Start of LISTED RECORDS
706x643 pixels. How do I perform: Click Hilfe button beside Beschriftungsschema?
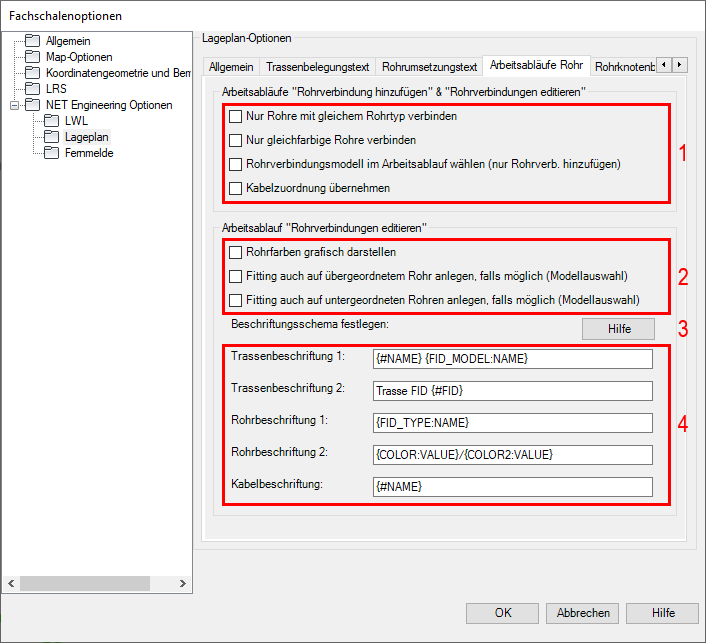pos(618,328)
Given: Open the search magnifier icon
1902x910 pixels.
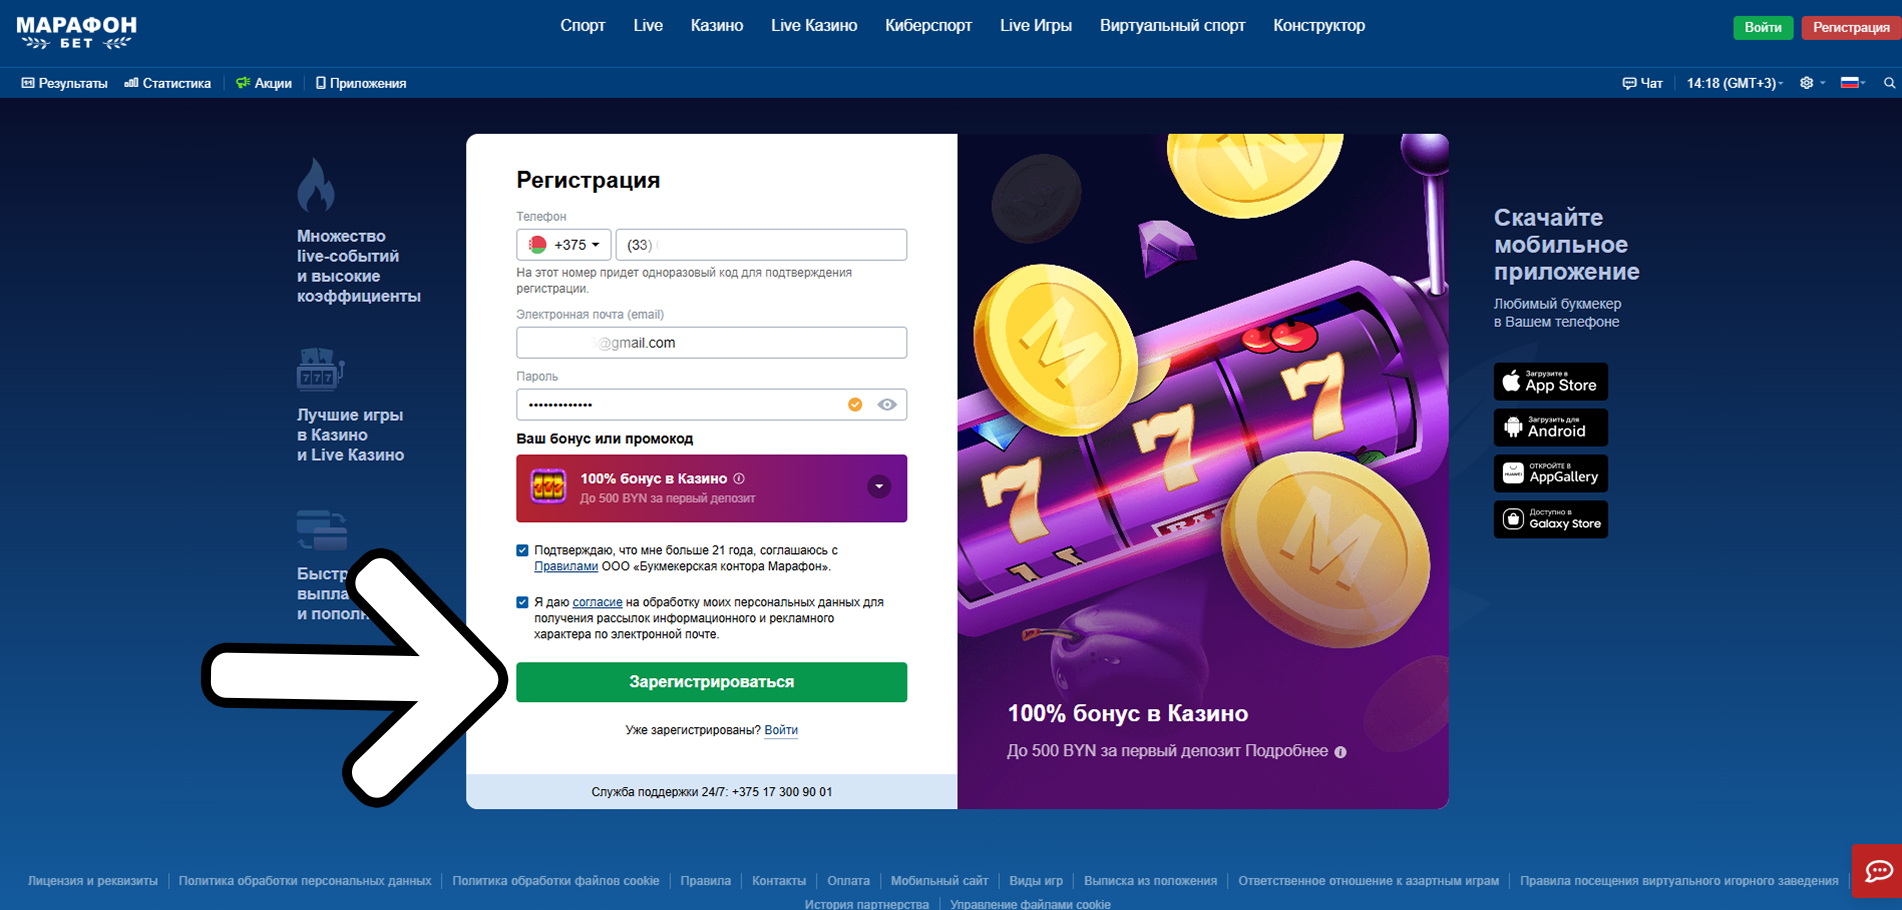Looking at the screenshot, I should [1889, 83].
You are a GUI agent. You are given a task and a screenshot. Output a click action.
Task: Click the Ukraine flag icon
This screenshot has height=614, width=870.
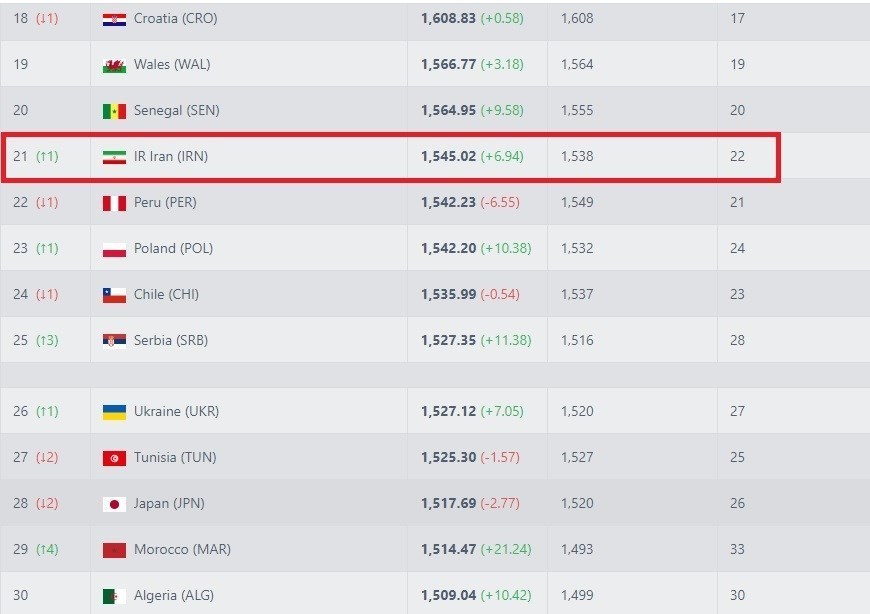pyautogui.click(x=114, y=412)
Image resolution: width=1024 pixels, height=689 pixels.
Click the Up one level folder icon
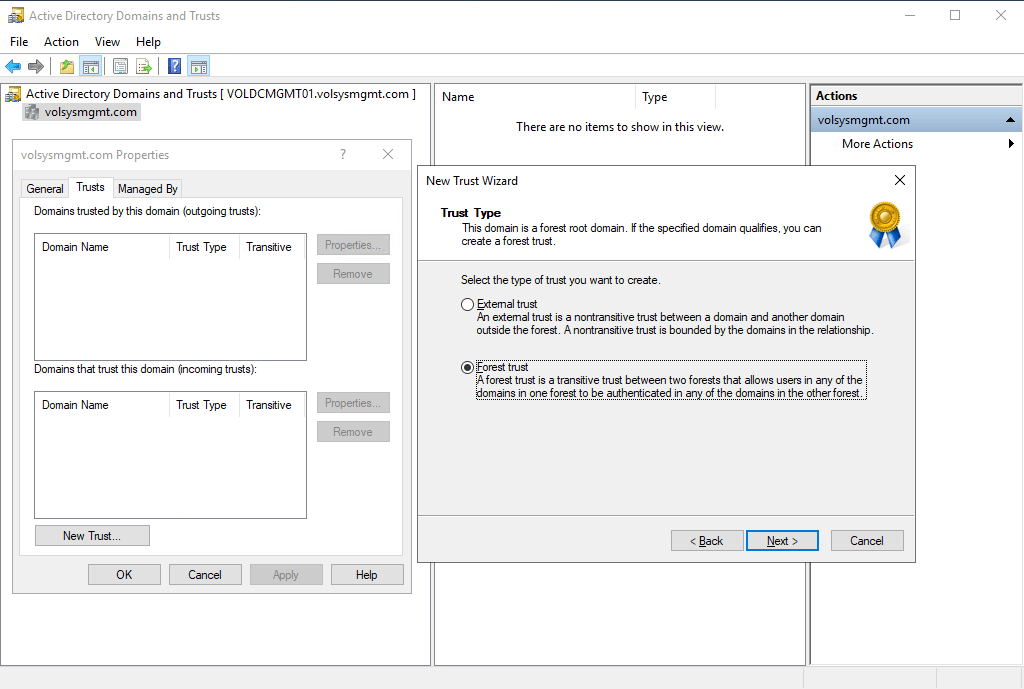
End of LISTED RECORDS
Start of LISTED RECORDS
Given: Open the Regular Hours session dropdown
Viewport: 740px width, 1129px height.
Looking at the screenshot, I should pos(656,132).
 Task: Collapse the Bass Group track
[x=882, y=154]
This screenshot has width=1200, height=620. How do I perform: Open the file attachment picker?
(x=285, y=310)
End of LISTED RECORDS
§ TASK DIRECTIONS
Lines in the material above that contain "icon": how many are there? Reply with the number only.

§ SOLUTION
3